What you are asked to do | When you reach the line with "Blog (301, 71)" in the listing below, transcribe it and each line after it up to and including the line with "Facebook (357, 2177)", exactly and with nothing else.

Records for the exercise |
----
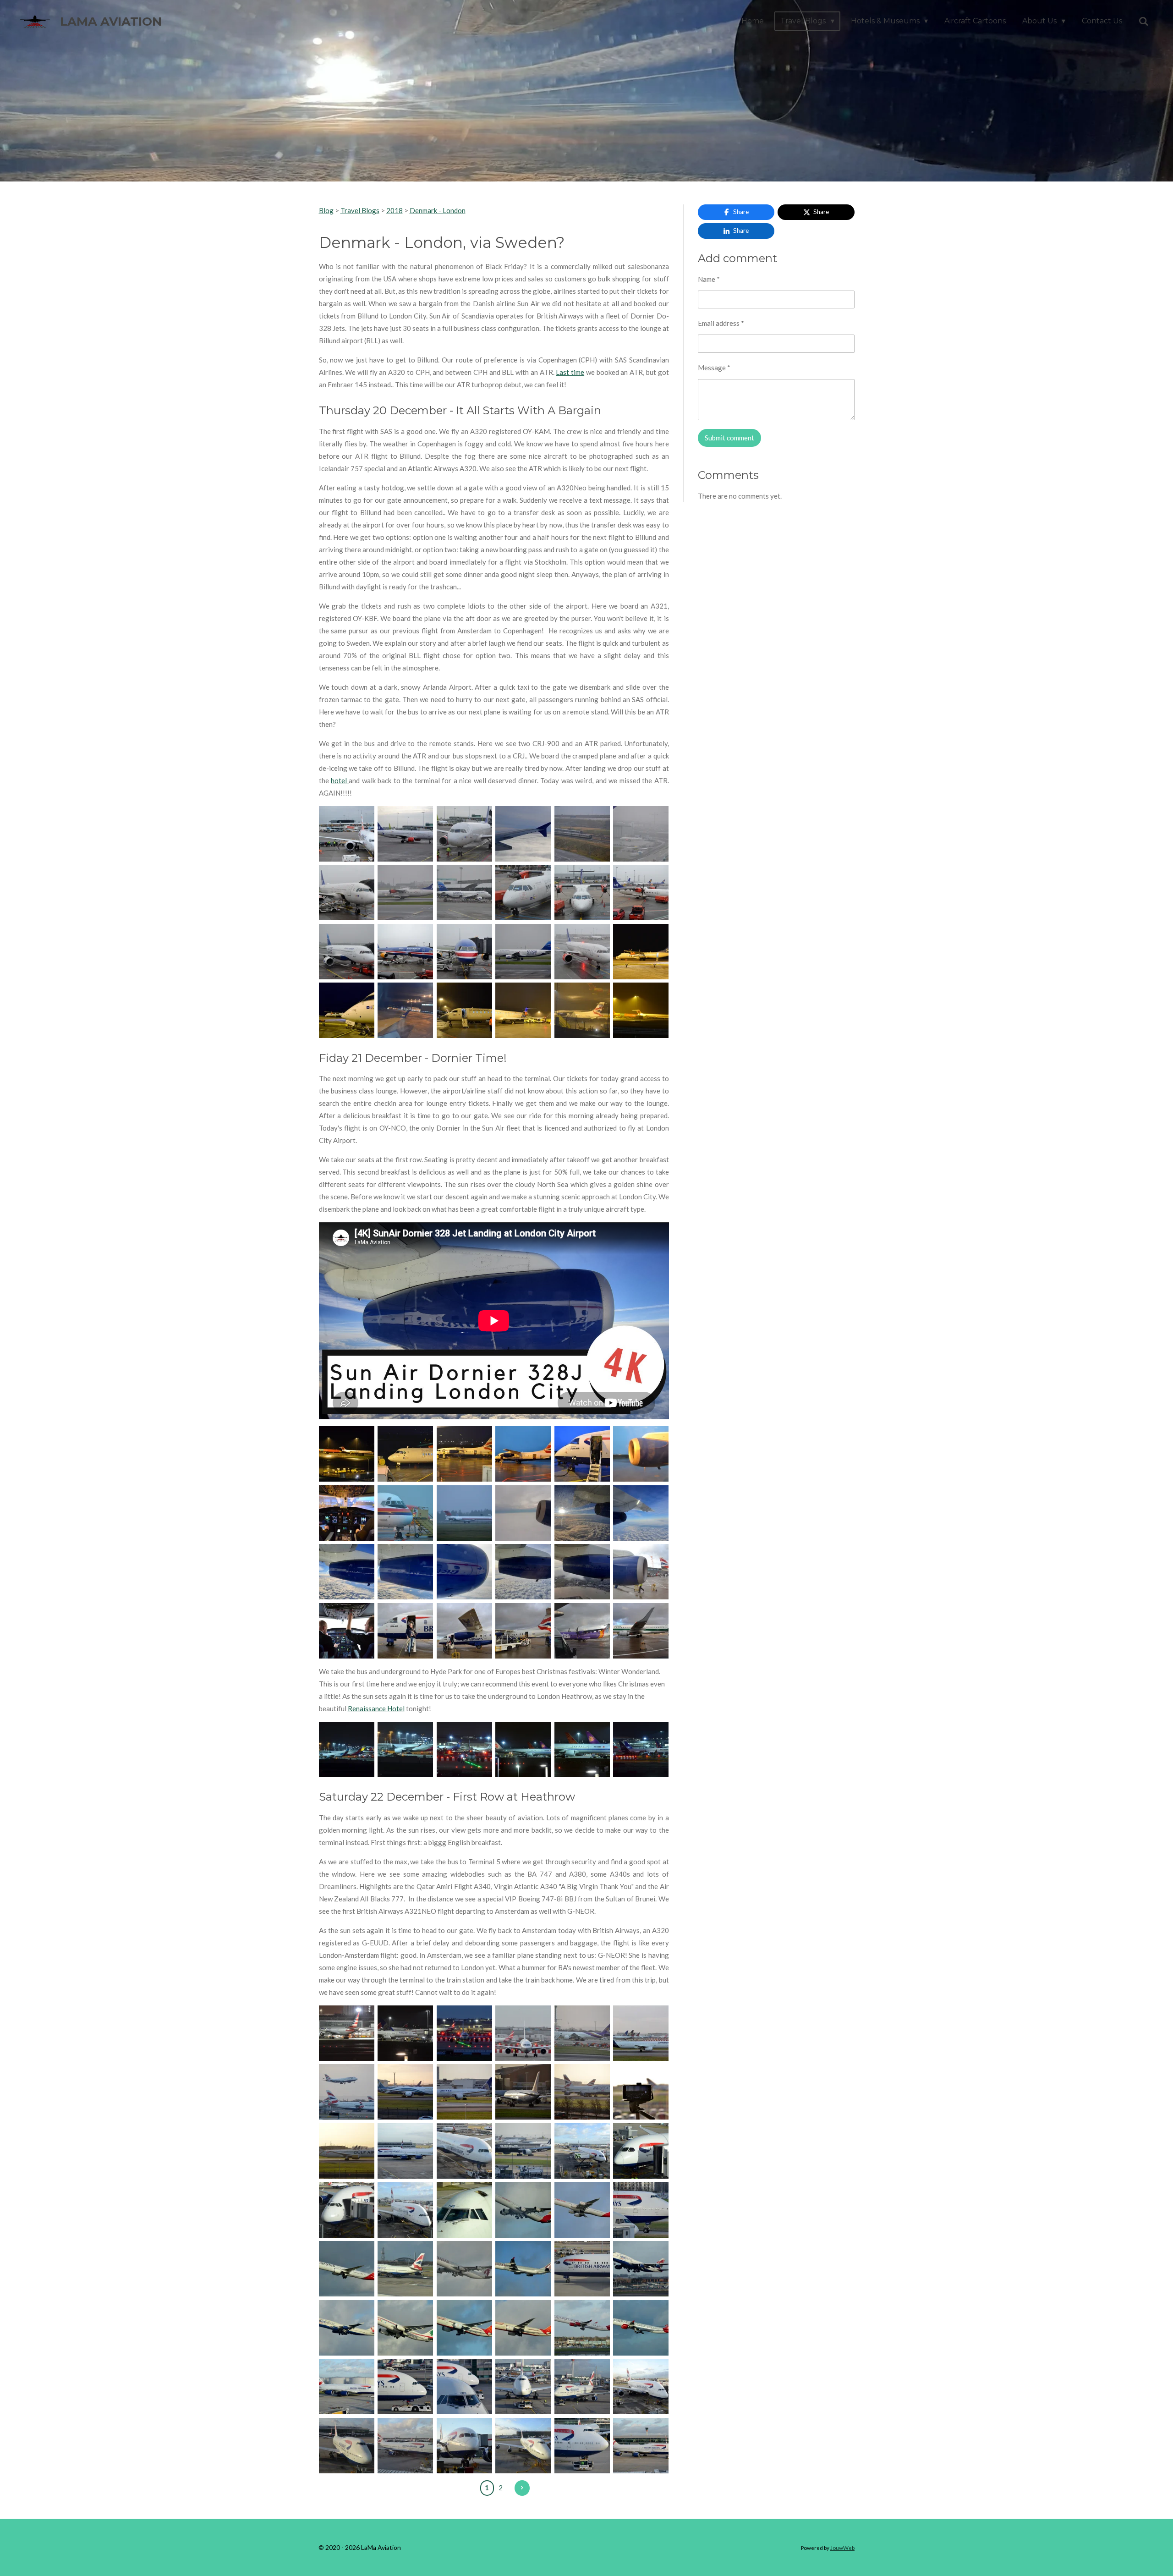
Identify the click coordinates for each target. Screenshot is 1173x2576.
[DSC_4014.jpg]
----
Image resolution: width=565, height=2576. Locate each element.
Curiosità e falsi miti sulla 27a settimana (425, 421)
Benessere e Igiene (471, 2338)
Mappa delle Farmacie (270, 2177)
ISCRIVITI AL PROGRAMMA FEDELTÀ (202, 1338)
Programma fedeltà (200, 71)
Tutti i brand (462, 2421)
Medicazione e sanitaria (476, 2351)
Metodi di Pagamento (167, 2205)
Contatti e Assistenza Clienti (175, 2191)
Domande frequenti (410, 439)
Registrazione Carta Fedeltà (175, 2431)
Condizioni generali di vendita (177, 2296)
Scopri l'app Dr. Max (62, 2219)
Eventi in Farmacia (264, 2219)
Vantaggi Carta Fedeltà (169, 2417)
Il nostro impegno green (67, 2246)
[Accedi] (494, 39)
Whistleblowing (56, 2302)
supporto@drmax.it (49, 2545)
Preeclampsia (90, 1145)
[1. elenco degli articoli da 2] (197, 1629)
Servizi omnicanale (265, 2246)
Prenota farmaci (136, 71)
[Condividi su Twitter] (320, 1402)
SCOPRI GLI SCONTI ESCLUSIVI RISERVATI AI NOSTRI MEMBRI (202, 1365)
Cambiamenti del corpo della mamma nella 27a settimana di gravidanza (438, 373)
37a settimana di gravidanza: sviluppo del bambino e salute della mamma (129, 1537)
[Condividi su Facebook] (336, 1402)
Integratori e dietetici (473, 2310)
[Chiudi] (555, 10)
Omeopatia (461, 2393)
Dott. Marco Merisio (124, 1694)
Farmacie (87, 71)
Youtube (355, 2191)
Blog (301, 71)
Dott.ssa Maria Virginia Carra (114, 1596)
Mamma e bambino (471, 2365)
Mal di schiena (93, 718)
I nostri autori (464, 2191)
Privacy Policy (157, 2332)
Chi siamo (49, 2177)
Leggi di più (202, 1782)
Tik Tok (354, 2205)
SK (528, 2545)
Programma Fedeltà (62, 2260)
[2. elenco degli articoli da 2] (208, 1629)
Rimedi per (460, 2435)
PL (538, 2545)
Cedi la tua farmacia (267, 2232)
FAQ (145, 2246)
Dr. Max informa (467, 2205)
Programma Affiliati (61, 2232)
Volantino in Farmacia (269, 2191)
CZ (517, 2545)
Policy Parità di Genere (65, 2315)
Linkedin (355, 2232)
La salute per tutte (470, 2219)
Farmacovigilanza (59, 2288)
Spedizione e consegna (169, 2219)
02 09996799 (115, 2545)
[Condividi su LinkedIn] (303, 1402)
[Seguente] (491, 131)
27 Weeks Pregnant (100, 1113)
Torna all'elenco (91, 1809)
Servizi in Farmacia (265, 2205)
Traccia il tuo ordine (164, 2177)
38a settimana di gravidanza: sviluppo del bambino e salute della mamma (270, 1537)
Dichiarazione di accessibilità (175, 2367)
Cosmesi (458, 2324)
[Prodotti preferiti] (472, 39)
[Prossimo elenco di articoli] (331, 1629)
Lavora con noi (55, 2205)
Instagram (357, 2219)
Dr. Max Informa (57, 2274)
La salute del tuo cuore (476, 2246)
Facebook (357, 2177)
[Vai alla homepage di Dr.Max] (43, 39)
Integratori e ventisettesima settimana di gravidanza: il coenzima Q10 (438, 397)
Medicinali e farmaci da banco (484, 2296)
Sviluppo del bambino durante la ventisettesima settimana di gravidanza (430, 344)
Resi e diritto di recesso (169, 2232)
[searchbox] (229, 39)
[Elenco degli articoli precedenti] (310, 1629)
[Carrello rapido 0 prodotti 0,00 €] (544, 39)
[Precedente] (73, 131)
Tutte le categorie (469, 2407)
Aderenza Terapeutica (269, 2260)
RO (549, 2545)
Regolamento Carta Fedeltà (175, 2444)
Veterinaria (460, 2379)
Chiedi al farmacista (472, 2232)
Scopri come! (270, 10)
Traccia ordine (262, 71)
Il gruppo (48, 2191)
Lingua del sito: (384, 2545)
----
Result of this exercise |
Blog (301, 71)
Dott.ssa Maria Virginia Carra (114, 1596)
Mamma e bambino (471, 2365)
Mal di schiena (93, 718)
I nostri autori (464, 2191)
Privacy Policy (157, 2332)
Chi siamo (49, 2177)
Leggi di più (202, 1782)
Tik Tok (354, 2205)
SK (528, 2545)
Programma Fedeltà (62, 2260)
[2. elenco degli articoli da 2] (208, 1629)
Rimedi per (460, 2435)
PL (538, 2545)
Cedi la tua farmacia (267, 2232)
FAQ (145, 2246)
Dr. Max informa (467, 2205)
Programma Affiliati (61, 2232)
Volantino in Farmacia (269, 2191)
CZ (517, 2545)
Policy Parità di Genere (65, 2315)
Linkedin (355, 2232)
La salute per tutte (470, 2219)
Farmacovigilanza (59, 2288)
Spedizione e consegna (169, 2219)
02 09996799 (115, 2545)
[Condividi su LinkedIn] (303, 1402)
[Seguente] (491, 131)
27 Weeks Pregnant (100, 1113)
Torna all'elenco (91, 1809)
Servizi in Farmacia (265, 2205)
Traccia il tuo ordine (164, 2177)
38a settimana di gravidanza: sviluppo del bambino e salute della mamma (270, 1537)
Dichiarazione di accessibilità (175, 2367)
Cosmesi (458, 2324)
[Prodotti preferiti] (472, 39)
[Prossimo elenco di articoli] (331, 1629)
Lavora con noi (55, 2205)
Instagram (357, 2219)
Dr. Max Informa (57, 2274)
La salute del tuo cuore (476, 2246)
Facebook (357, 2177)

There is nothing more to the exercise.